A história contemporânea da relação entre Argélia e França, fundamentalmente

permeada pelo legado subjetivo do passado, envolveu a manutenção reinventada de muitas

das significâncias sociais, políticas e culturais desenvolvidas sobre a plataforma colonial.

Incisiva e prolongada como o foi, a dominação revestiu o imaginário social de ambos os lados

com papéis que não simplesmente deixaram de ser desempenhados a partir de 1962. Para

além das assimetrias de poder, essas funções representam os dilemas reais que os novos

tempos impõem abruptamente a identidades construídas em outras circunstâncias históricas.

De um lado, a ex-colônia luta pela consolidação de uma “versão de si” de interesse das elites

e legítima à população, ao mesmo tempo em que se ancora na dignidade moral da libertação.

De outro, a antiga metrópole mantém o resgate de princípios tradicionais agora ajustados às

novas necessidades de autoafirmação, buscando paralelamente gerir os constrangimentos da

memória colonial. Em suma, são estruturas identitárias permanentes e que emergem à prática

e ao discurso em várias das instâncias que envolvem algum contato entre as duas nações.

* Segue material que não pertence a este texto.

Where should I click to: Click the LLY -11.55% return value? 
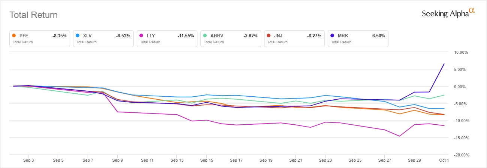pos(185,35)
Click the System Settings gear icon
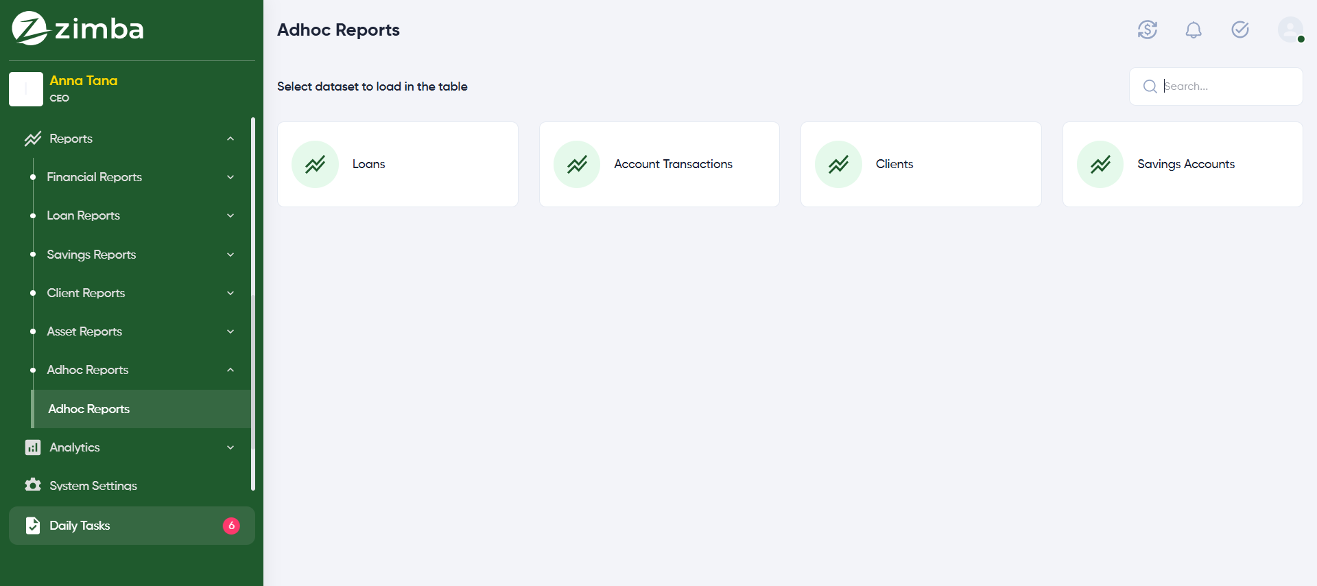 tap(33, 485)
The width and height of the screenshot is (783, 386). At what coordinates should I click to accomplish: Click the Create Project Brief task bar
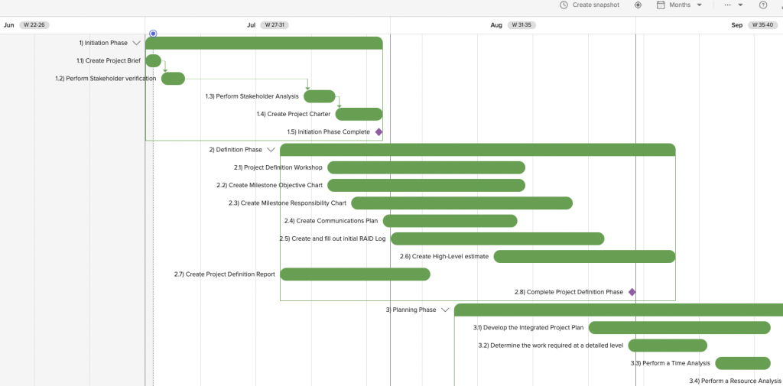click(x=153, y=61)
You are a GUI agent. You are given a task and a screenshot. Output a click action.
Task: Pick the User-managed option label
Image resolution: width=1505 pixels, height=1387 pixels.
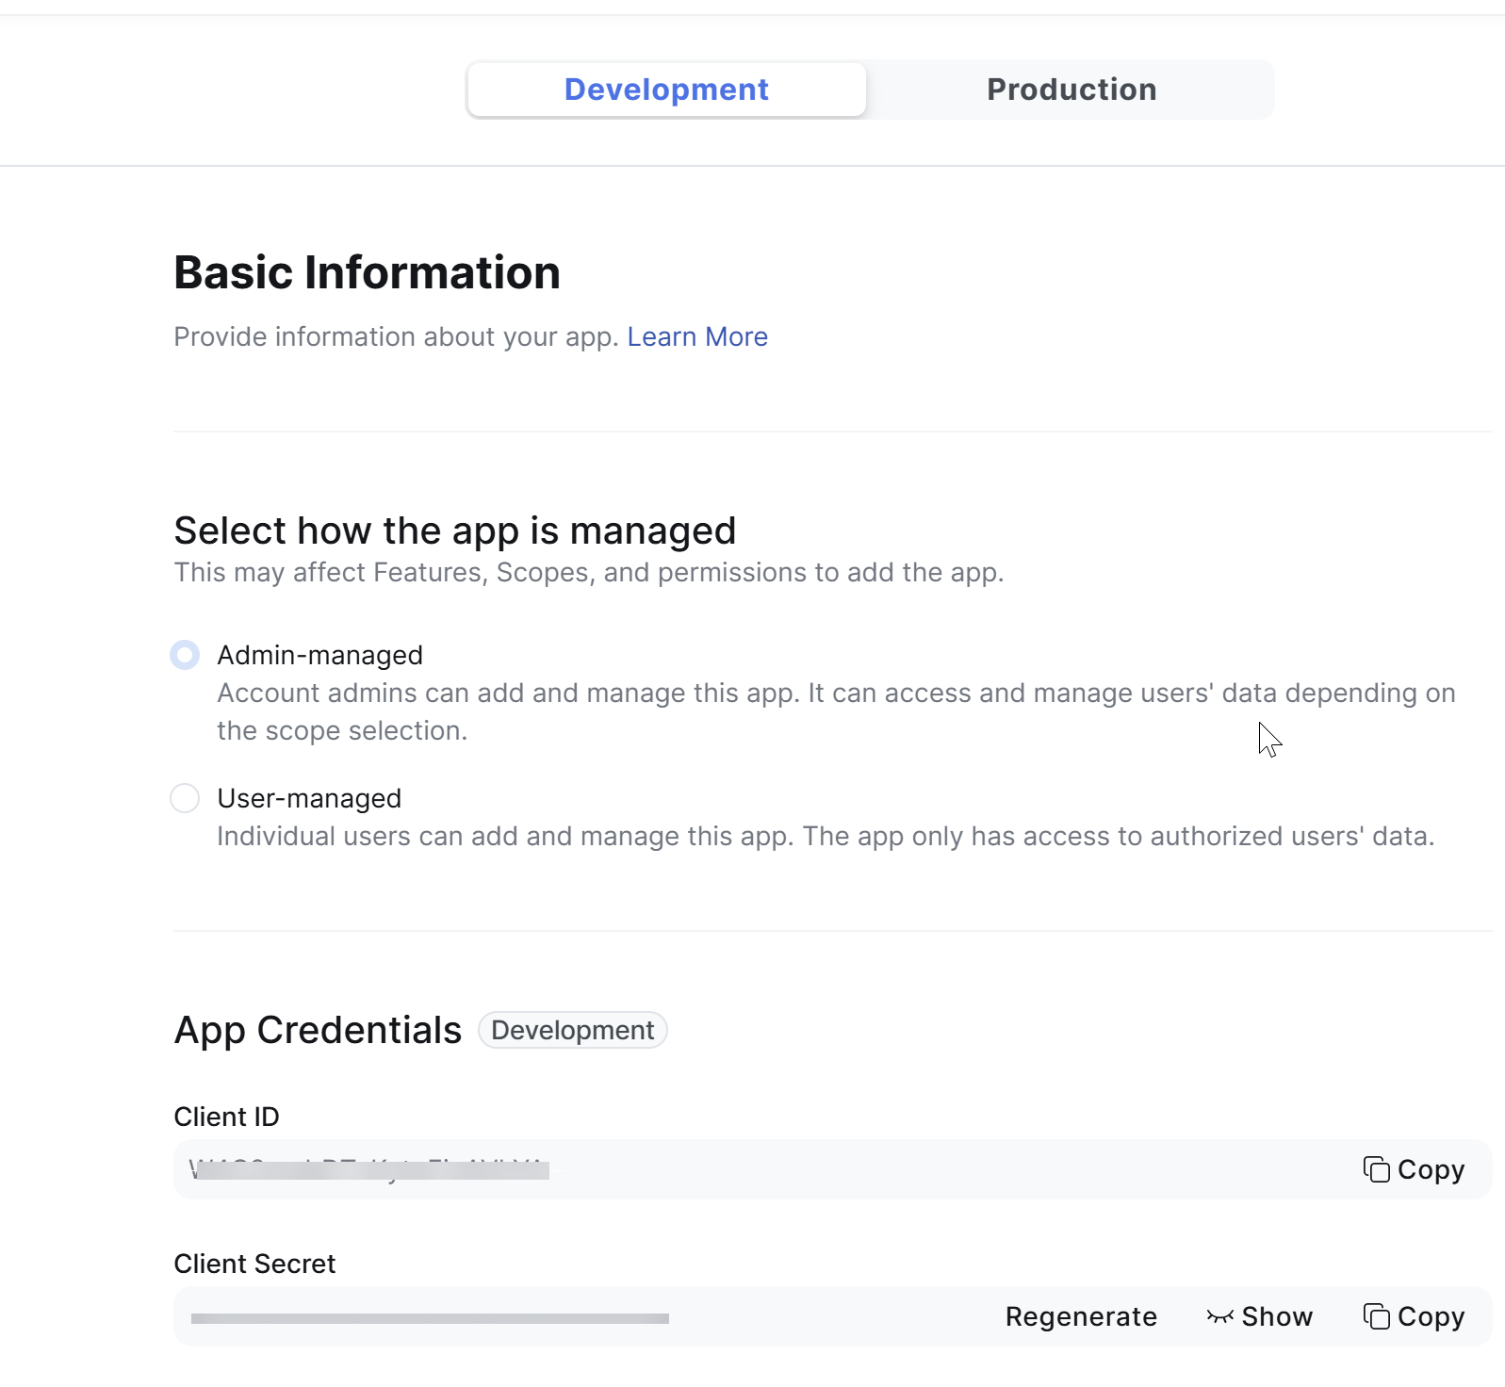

A

migração de argelinos à França, historicamente consolidada em termos transnacionais,

representa uma das vias mais recorrentes pelo qual isso ocorre.

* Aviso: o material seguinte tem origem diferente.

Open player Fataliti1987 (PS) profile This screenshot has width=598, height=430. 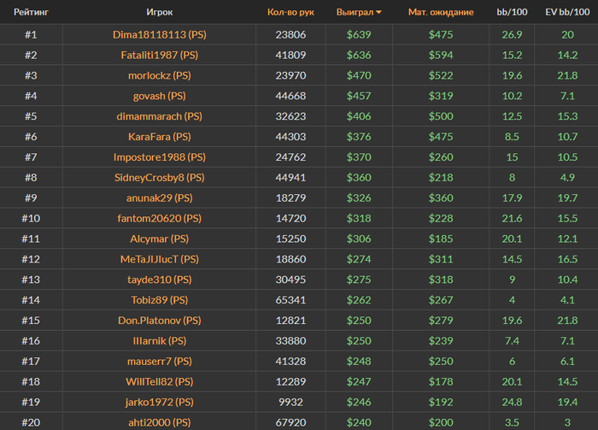[x=160, y=56]
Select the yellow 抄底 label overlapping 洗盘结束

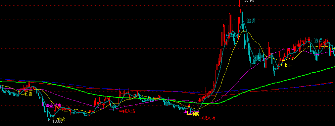pos(195,114)
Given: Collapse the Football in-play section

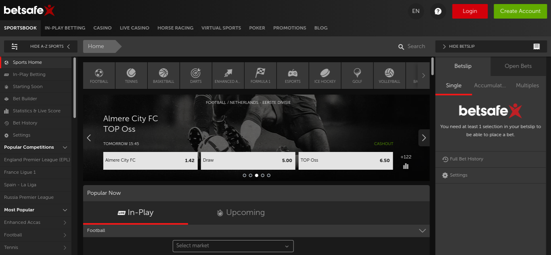Looking at the screenshot, I should click(422, 231).
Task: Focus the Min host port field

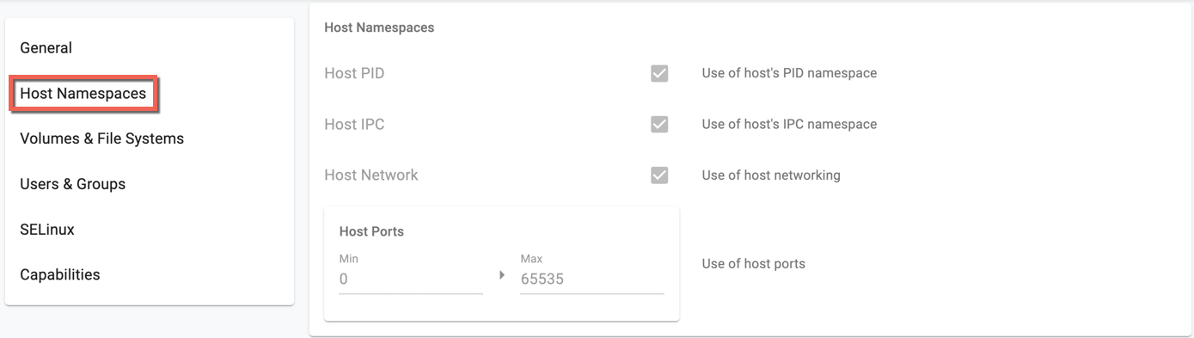Action: click(411, 280)
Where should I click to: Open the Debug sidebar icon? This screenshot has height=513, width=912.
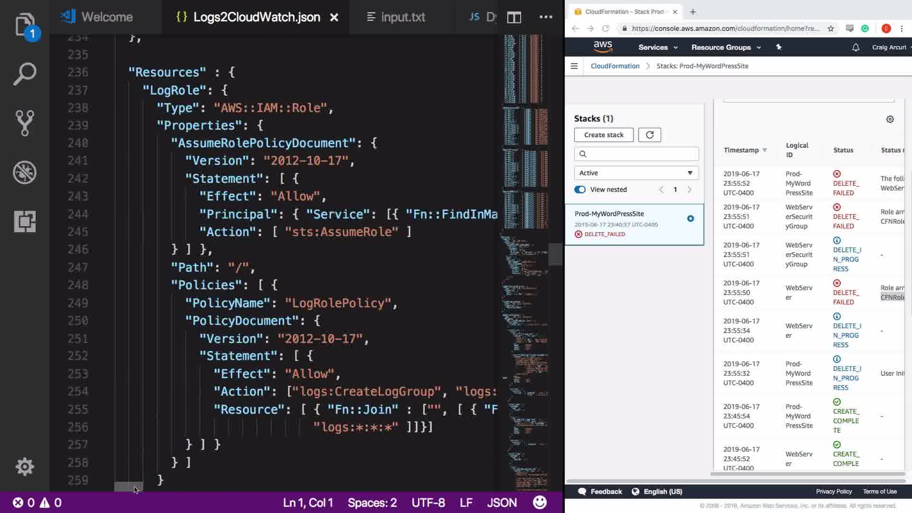pyautogui.click(x=25, y=172)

Recorrendo a tal informação, clarificada durante os debates realizados sobre o fluxo

franco-argelino, os três capítulos de desenvolvimento buscaram a aplicação do modelo

analítico proposto. Resumido pelo posicionamento da migração enquanto ferramenta de

expressão às identidades pós-coloniais de Argélia e França, tal modelo gerou análises

centradas na utilização das abordagens teóricas selecionadas para a apropriação do

desenvolvimento histórico das gestões migratórias verificadas atualmente.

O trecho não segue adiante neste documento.